« Espaces singuliers » ou un singulier pluriel

un texte de Christian Skimao extrait du livret "Espaces singuliers"

De la surprise

  Lorsque Françoise Deverre renouvelle son approche plastique, existe un moment de flottement puis se pose la question du pourquoi. Avec cette nouvelle série, « Espaces singuliers », commencée à la fin de l’année 2018, les anciens polyptyques se trouvent désormais construits sans espaces. La séparation physique n’existe plus, rendant difficile leur dénomination initiale. Est-elle pour autant caduque ? Cette béance, devenue mentale, ressentie différemment de prime abord, s’inscrit dans une tradition puisque la peinture ancienne se composait au départ de fragments, avant de se trouver reconstituée à la fin par le génie de l’assemblage. Unité de façade dite classique.

De la nouveauté

  Au fil du temps, l’artiste éprouve une lassitude qui pousse au changement. S’il existe au niveau du travail une différence entre l’approche par fragments et celui en un seul espace, elle se situe au niveau de la réalisation. Les plages gestuelles et géométriques deviennent mitoyennes, se côtoient, s’interpénètrent parfois dans des rapports troubles. La notion de frontière s’estompe en apparence ou gagne une force nouvelle par sa seule suggestion; un trait remplace un vide. Les bords se dissolvent dans un mirage pictural où le temps de l’action se trouve comme régénéré. La peinture redevient jeune.

De grands formats centrés

  Sur le métier, remettons son ouvrage. Dans « Espaces singuliers 9 » surgit une masse centrale gestuelle noire, très imposante, avec quelques subtiles griffures colorées. Les parties géométriques agissent comme des étais face à cette coulée picturale qui ressemble à quelque magma sombre mais déjà froid. La puissance de la verticalité se trouve obtenue par divers passages au jus et propose l’image d’une sorte de monolithe, mais sans en avoir le volume, puisque nous nous trouvons dans une planéité. Plutôt que des frontières, évoquons des glissements qui parasitent une approche trop tranchée. 
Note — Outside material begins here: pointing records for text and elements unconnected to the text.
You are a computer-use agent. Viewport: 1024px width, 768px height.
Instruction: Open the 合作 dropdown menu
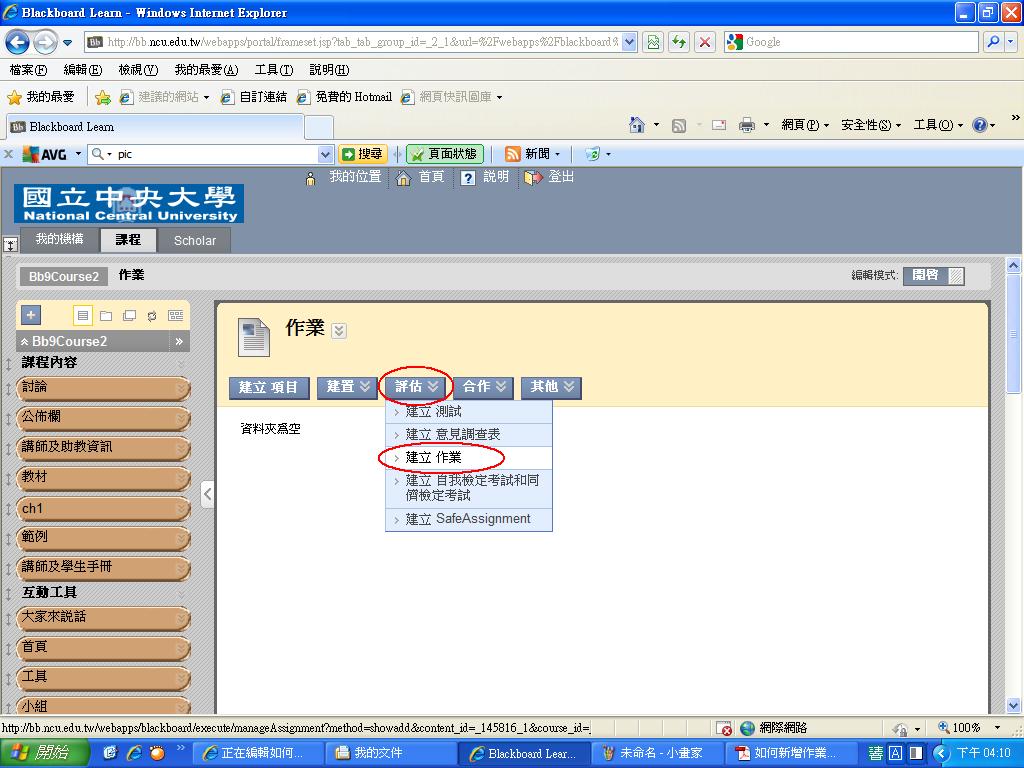point(486,387)
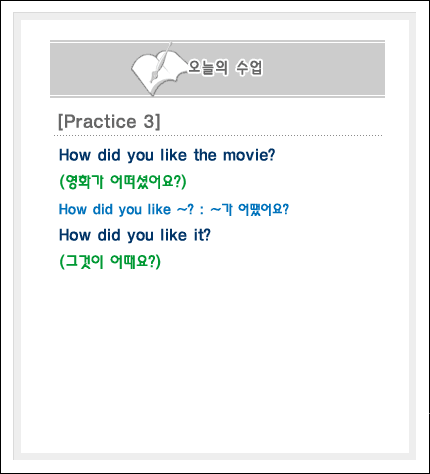Select the 오늘의 수업 header title
430x474 pixels.
pyautogui.click(x=225, y=68)
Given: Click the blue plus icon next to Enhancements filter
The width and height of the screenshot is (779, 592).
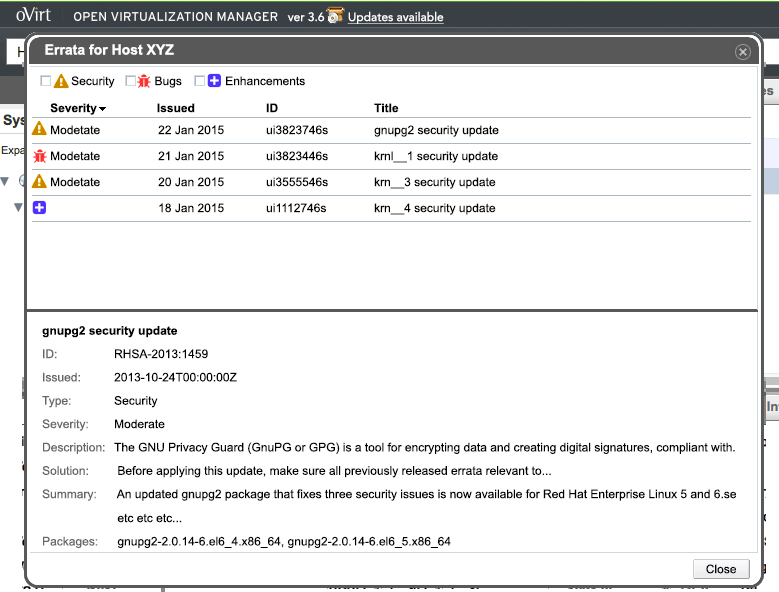Looking at the screenshot, I should pos(214,81).
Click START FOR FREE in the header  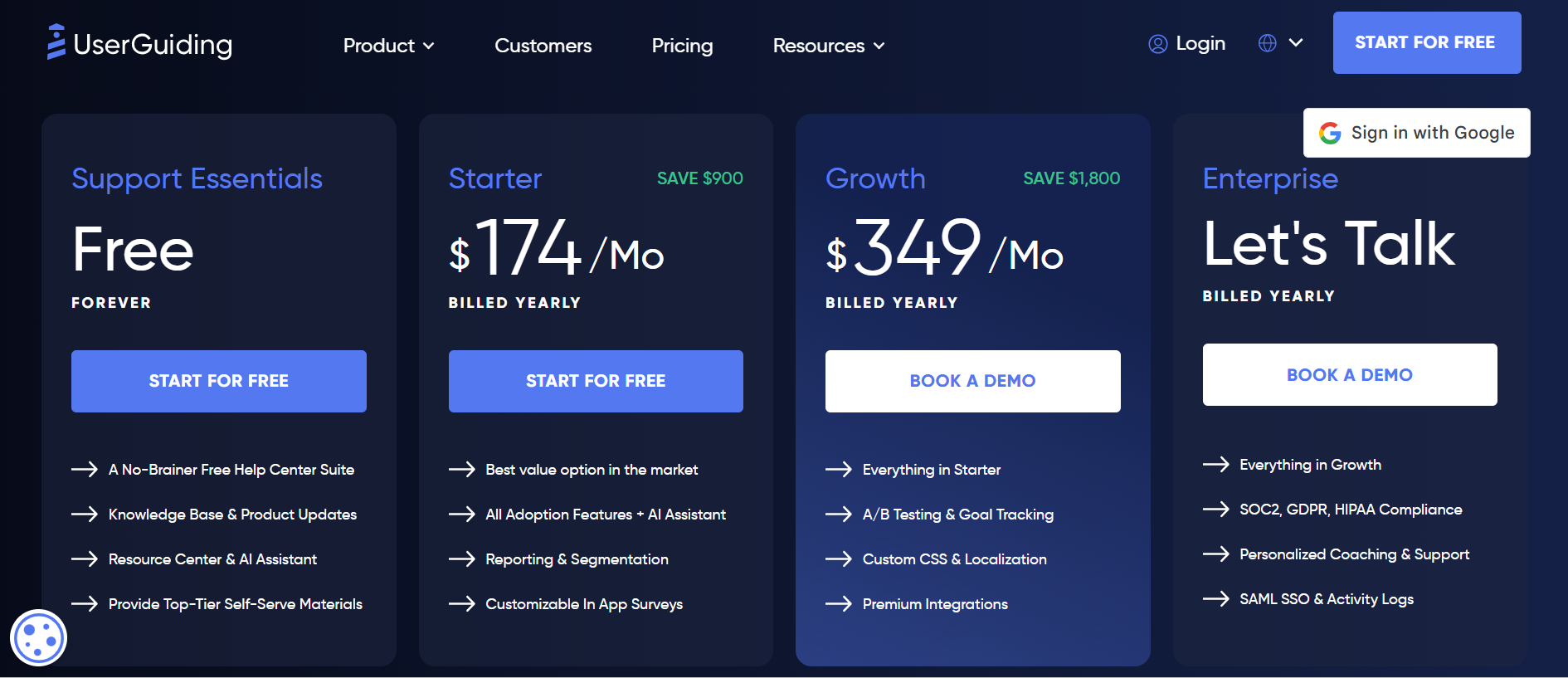[1426, 42]
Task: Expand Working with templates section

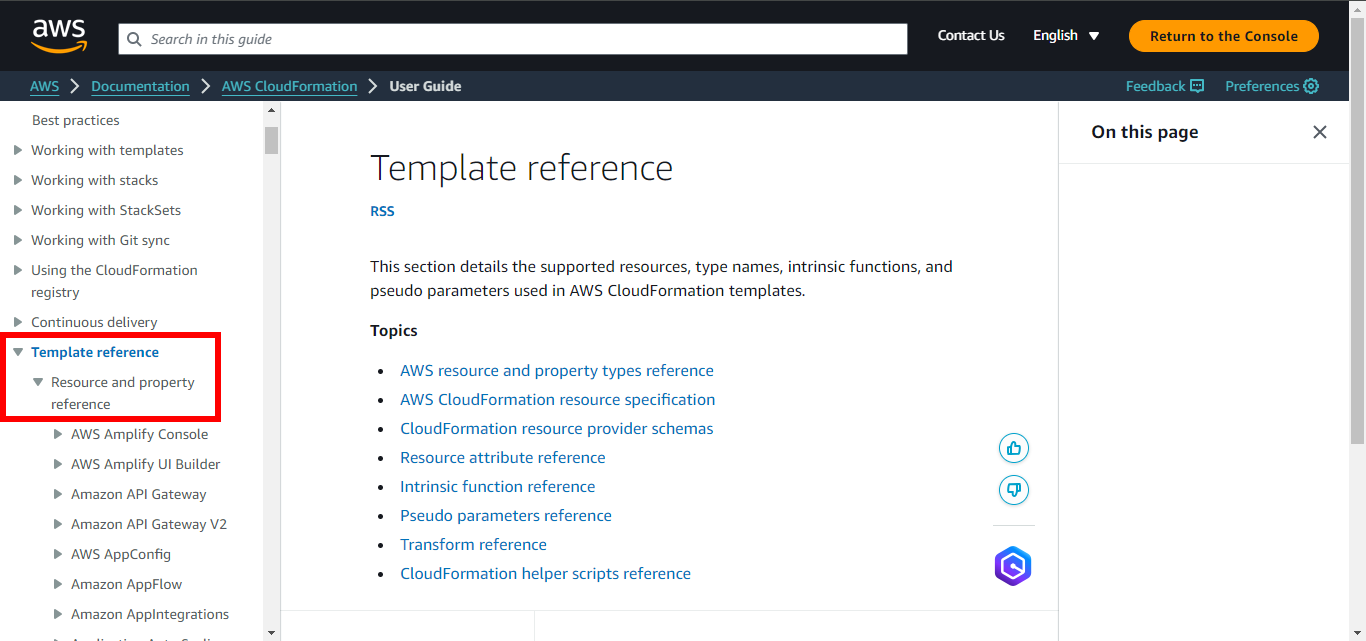Action: [18, 150]
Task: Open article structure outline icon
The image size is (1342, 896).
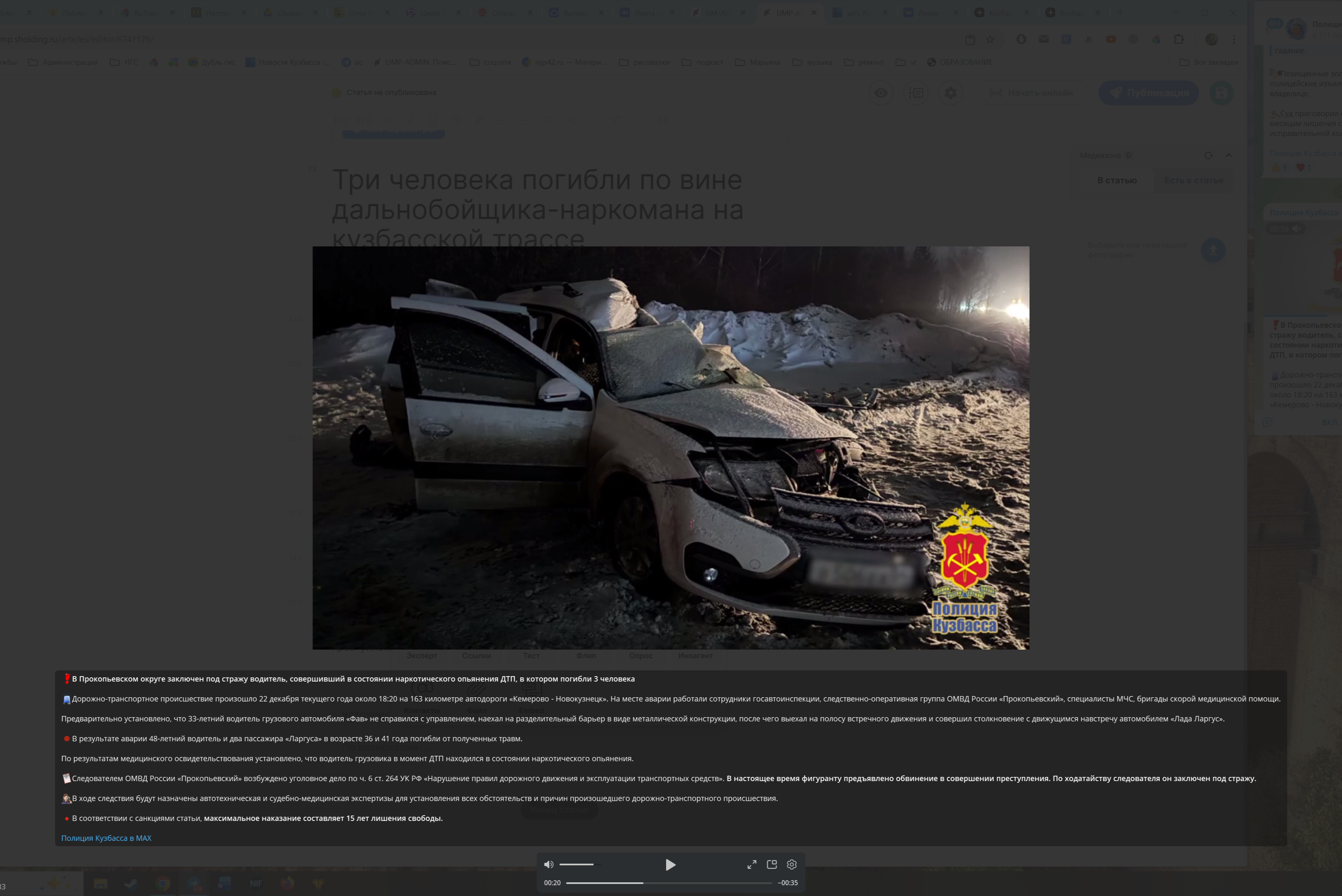Action: coord(916,93)
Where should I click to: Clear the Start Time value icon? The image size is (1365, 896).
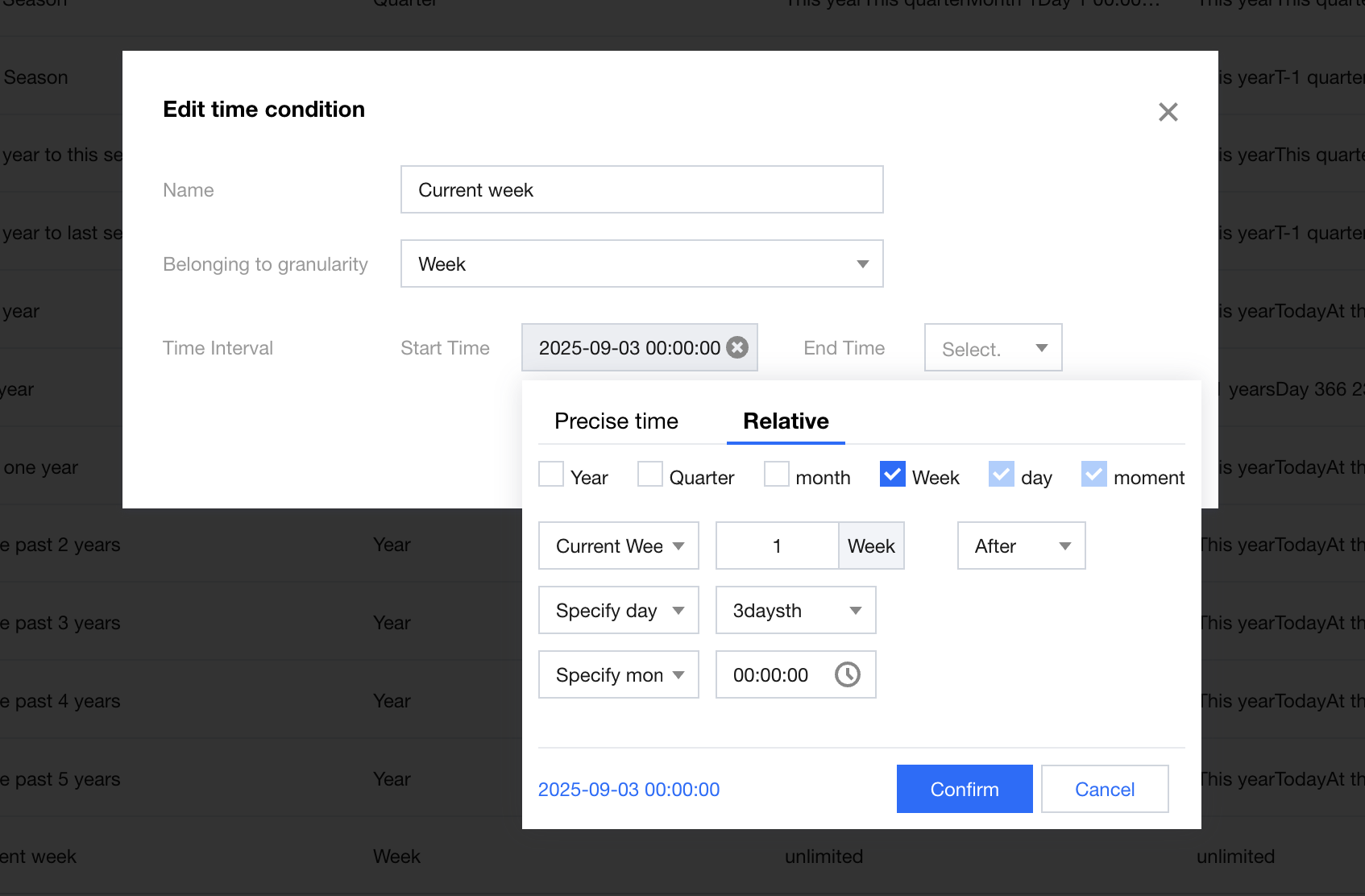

  Toujours dans cet esprit de forte centralité, mais en inversant la proposition, « Espaces singuliers 31 » s’élabore avec une partie géométrique centrale et incurvée, dotée d’une vie propre et d’un dynamisme extrême. Elle renvoie le gestuel sur les deux bords de la toile en un mouvement d’exclusion. Si les grandes plages géométriques retiennent habilement l’attention, de très petites permettent au bloc arlequiné de conserver sa cohérence. Revenons au gestuel, schématiquement le côté gauche use de couleurs froides (un blanc travaillé avec des superpositions colorées) tandis que le droit opte pour des couleurs chaudes (un rouge travaillé avec des zébrures énervées); en scrutant attentivement, apparaît un travail proche dans certaines zones de l’expressionnisme abstrait (Jasper Johns). La contamination opère entre les deux mondes en une dynamique très élaborée avec l’apparition de morsures sur les bordures géométriques et des variations inversées dans le gestuel (blanc du côté rouge et rouge du côté blanc). 

De la continuité

  Avec ses variations infinies, la composition impose une approche privilégiant le choc visuel soutenu par une intense réflexion. Cette déclinaison se présente avec « Espaces singuliers 4 », une toile à couleur dominante bordeaux tirant sur le magenta. La division voulue repose sur un tiers de surface géométrique par rapport aux deux tiers appartenant au monde gestuel. Il se dégage une opposition très frontale, une séparation très nette, presque un cas d’école. Ainsi l’absence physique d’espace entre les deux zones se trouve remplacée par une limite visuelle et mentale. La partie gestuelle présente une extraordinaire composition qui rappelle l’expressionnisme historique et certains graffitis plus actuels tandis que les motifs géométriques, à la fois puissants et subtils, semblent repousser l’invasion tourbillonnante. Lutte des classes, lutte des genres, une guerre des deux devenue guerre des trois, tout se complexifie. Néanmoins une vue d’ensemble laisse entrevoir une situation plus subtile encore puisque la couleur assure la cohérence de l’ensemble.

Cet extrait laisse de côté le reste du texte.